I am a software developer and I have made a Java class that solves general equations. I thought that I could use the Newton's method which is pretty good but of course I have to set up the bounds. Let me explain better.
- The user inputs a function such as
f(x) = x^3 - x/(x+2) + cos(x). The plot of this function is this - The user must input the bounds in which he thinks that there will be a root (where the function intersects with the x axis). Let's say that we have chosen the interval
[-3, 0] - Now I am going to start a loop in which I create a lot of sub-intervals for example
[-3 ; -2.8],[-2.8 ; -2.6],[-2.6 ; -2.4]and so on. In this way I am able to find the interval in which I have a solution because I just have to check where the sign of the function changes (Bolzano's theorem for roots).- I apply Newton's method in the chosen interval and I get an approx. value of the roots.
The implementation you have seen above is the best that I could imagine. Basically first I need to generate a lot of intervals and then where I am sure that I have a solution, I apply the method.
We assume that the function in each interval is continuous
Question. Newton's method is fast and pretty good, but my program is slow due to the generation of intervals. What I am asking: is there a better method?
Note that I am not asking suggestions about the code. I would like to know if there is a best approach that I could use to solve equations in general, not only polynomials.
In particular I have made a lot of researches on this topic because my goal is to be able to solve equations without putting the bounds. In the case above I was forces to set an interval in which I had to look for the solutions. Is there something that could help me?
The Wikipedia article is very good for talking about the mathematical reasons why newton's method fails. I would check for multiple roots and your implementation if you feel that your code is not very fast. You should try finding the roots of $$f(x)= 2 \log(x) + \sqrt{x} -2 $$ and $$g(x)=(x-1)^6 .$$ Because of the multiple roots convergence should be much faster for $f$ than $g$. If you don't want your users to provide a interval what you should do is try a random number of initial points (in the domain of the given function).
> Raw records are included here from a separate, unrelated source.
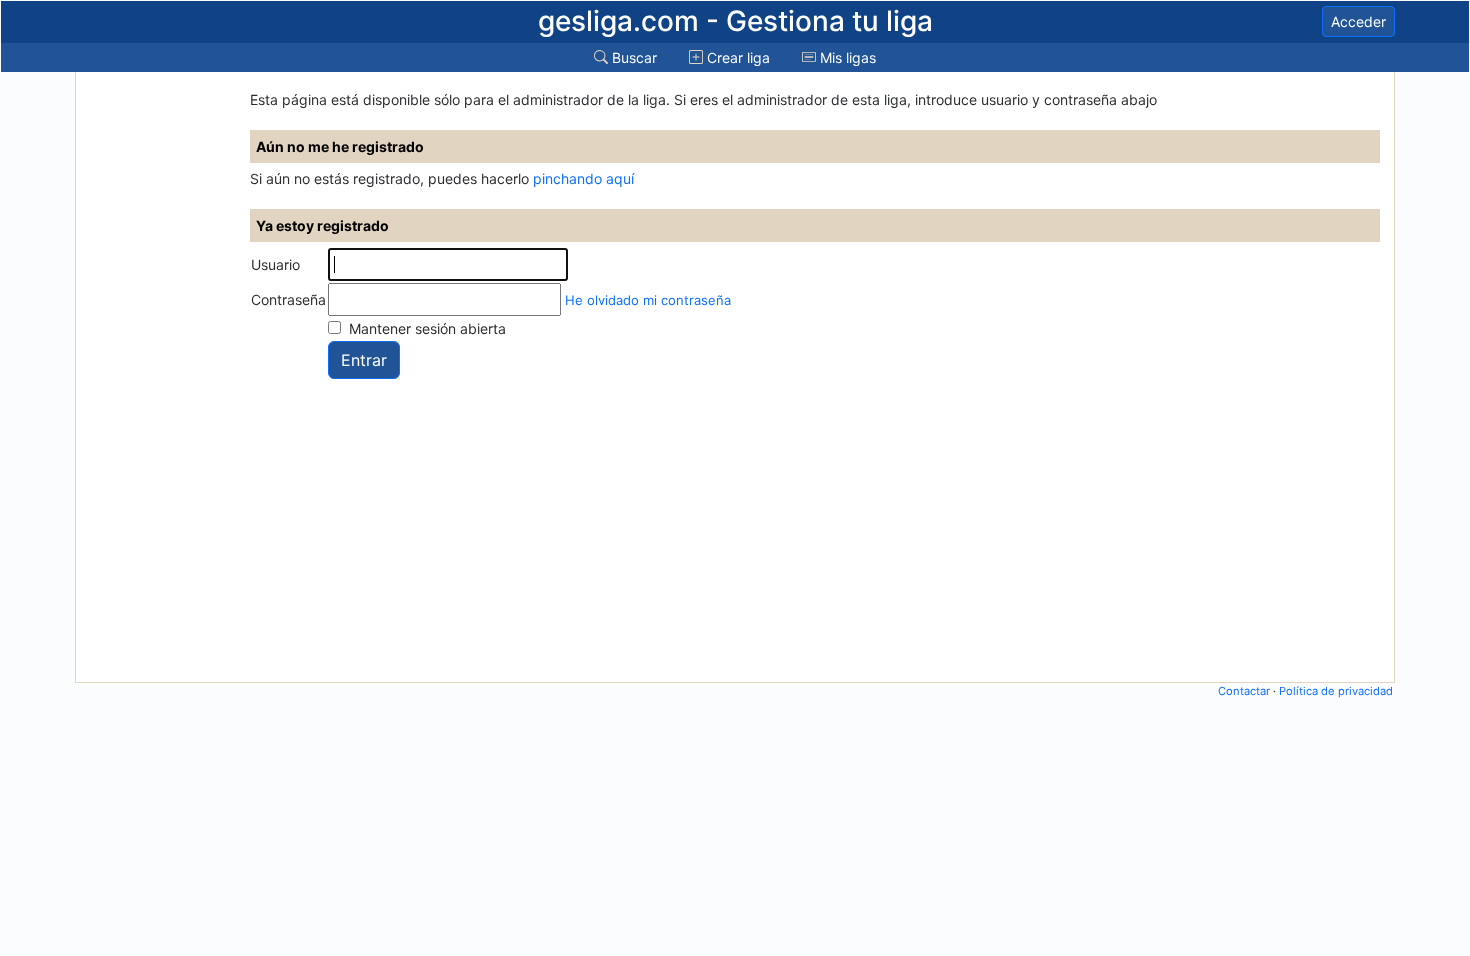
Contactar (1244, 691)
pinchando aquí (583, 178)
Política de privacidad (1336, 691)
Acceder (1358, 21)
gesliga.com (735, 21)
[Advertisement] (158, 377)
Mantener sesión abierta (427, 328)
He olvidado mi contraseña (648, 300)
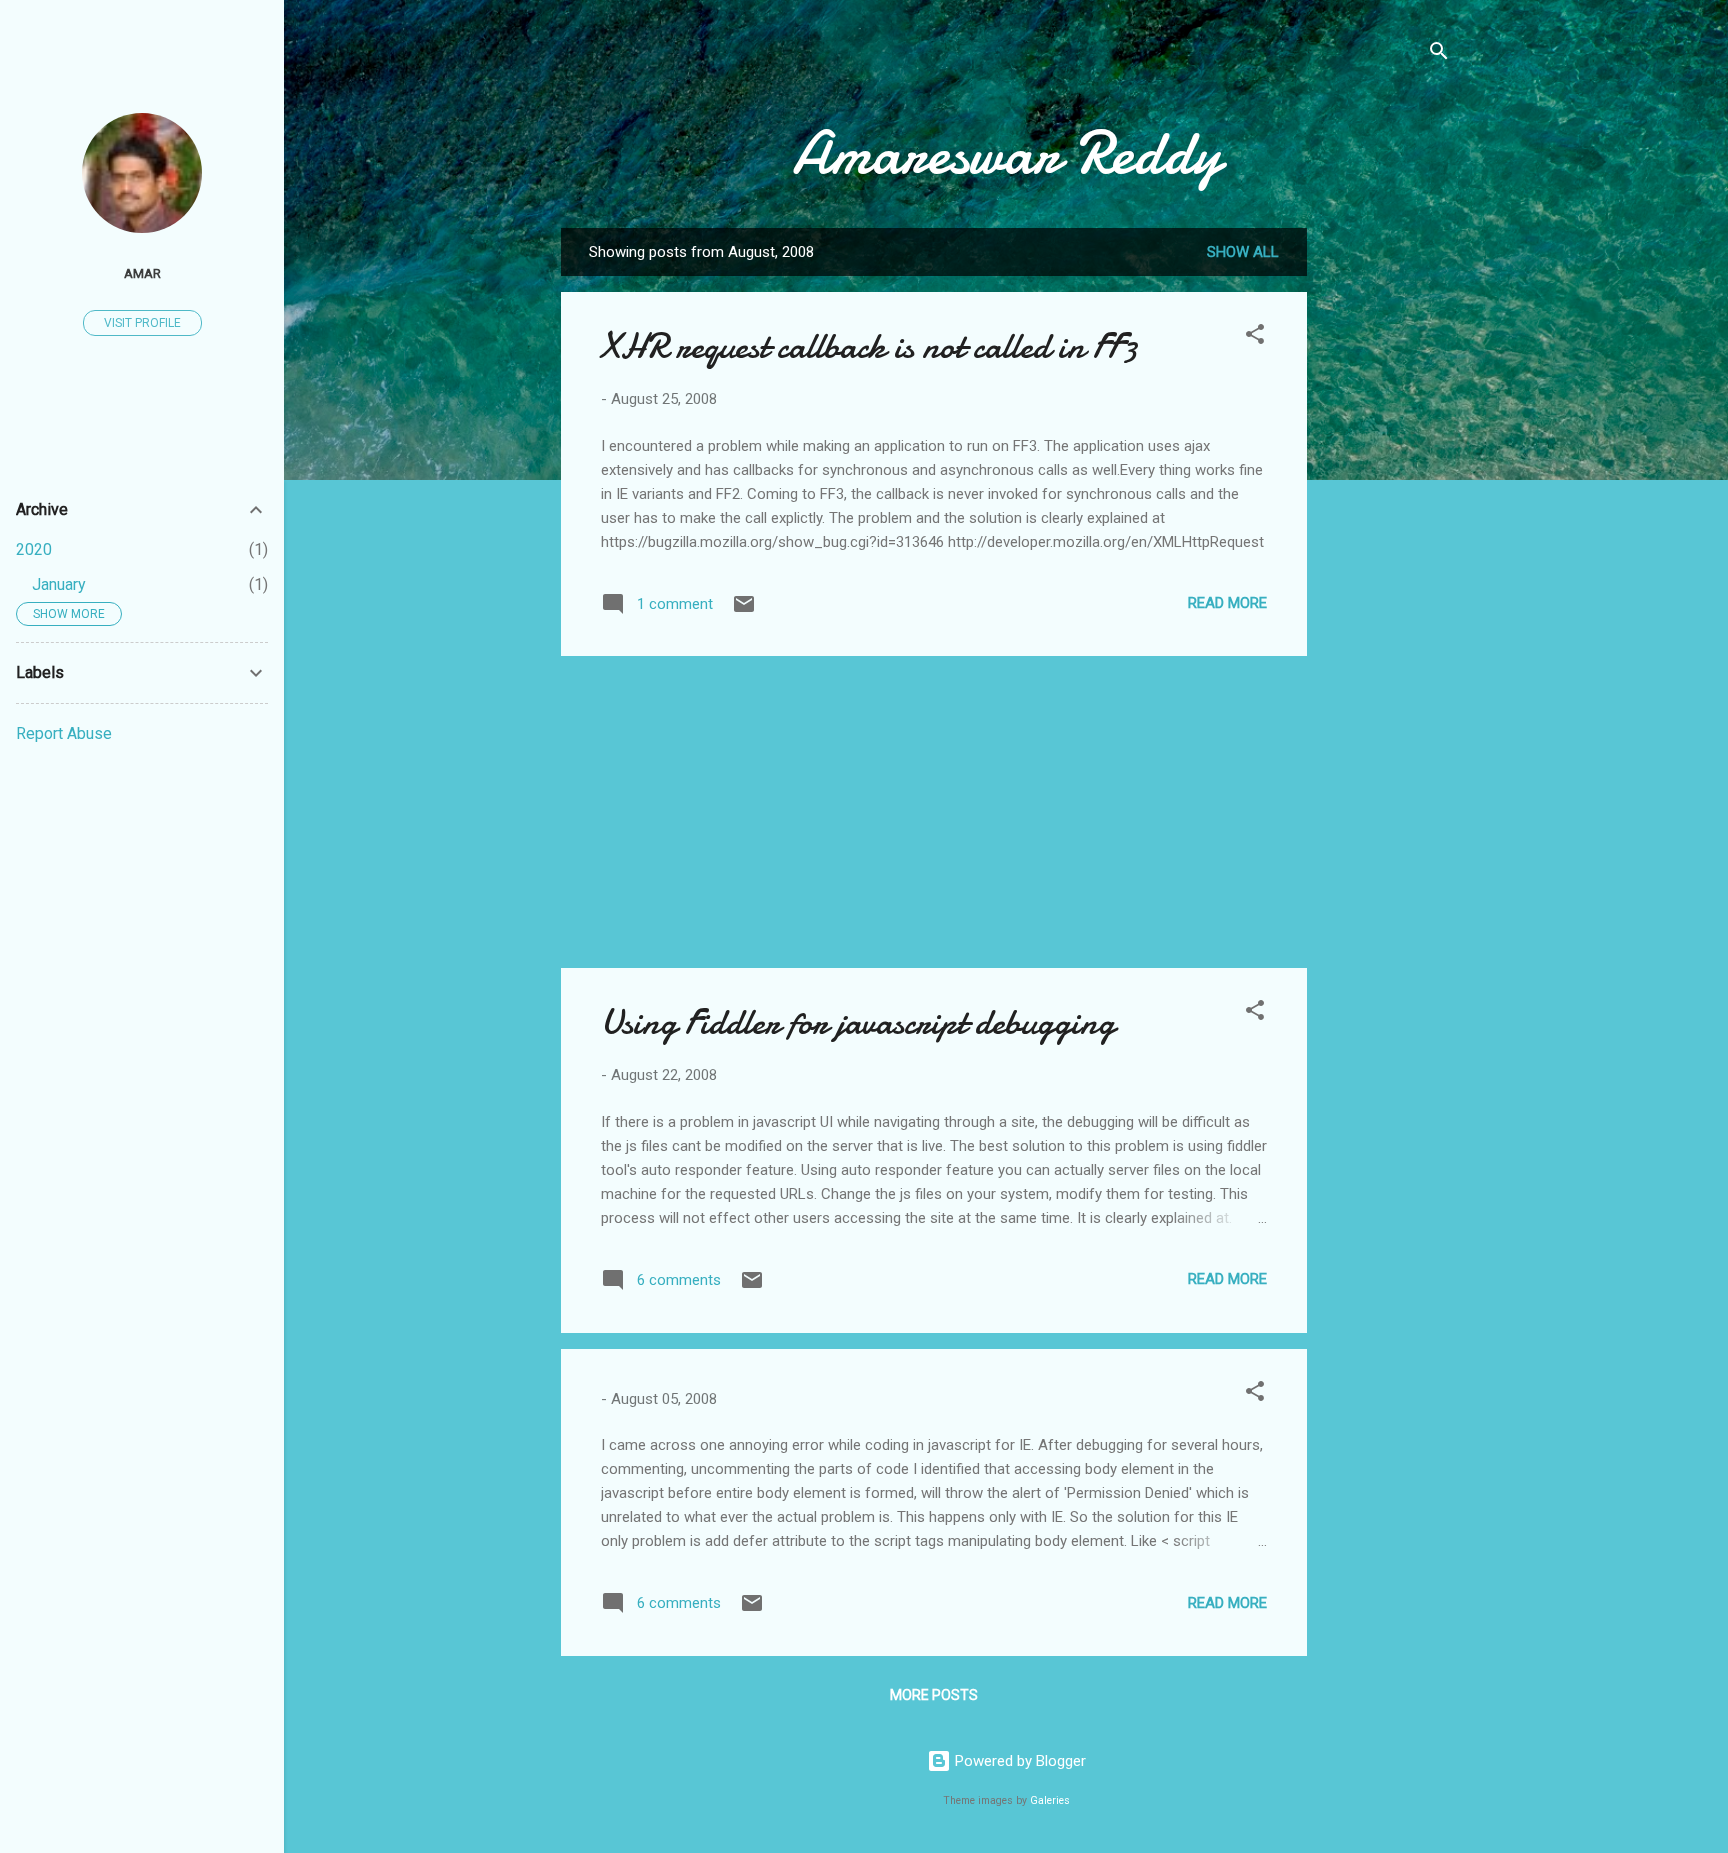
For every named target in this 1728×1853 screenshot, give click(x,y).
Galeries (1050, 1800)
After a sufficient number of random initial points there is a high likely hood that all roots have been found.
Of course you should also tell you users to only input continuous functions as well.
If you need a method that will always find a root for an interval see the BiSection Method (you may still need to find multiple intervals if there are multiple roots to your equation, but bisection always gives at least one root if it exists).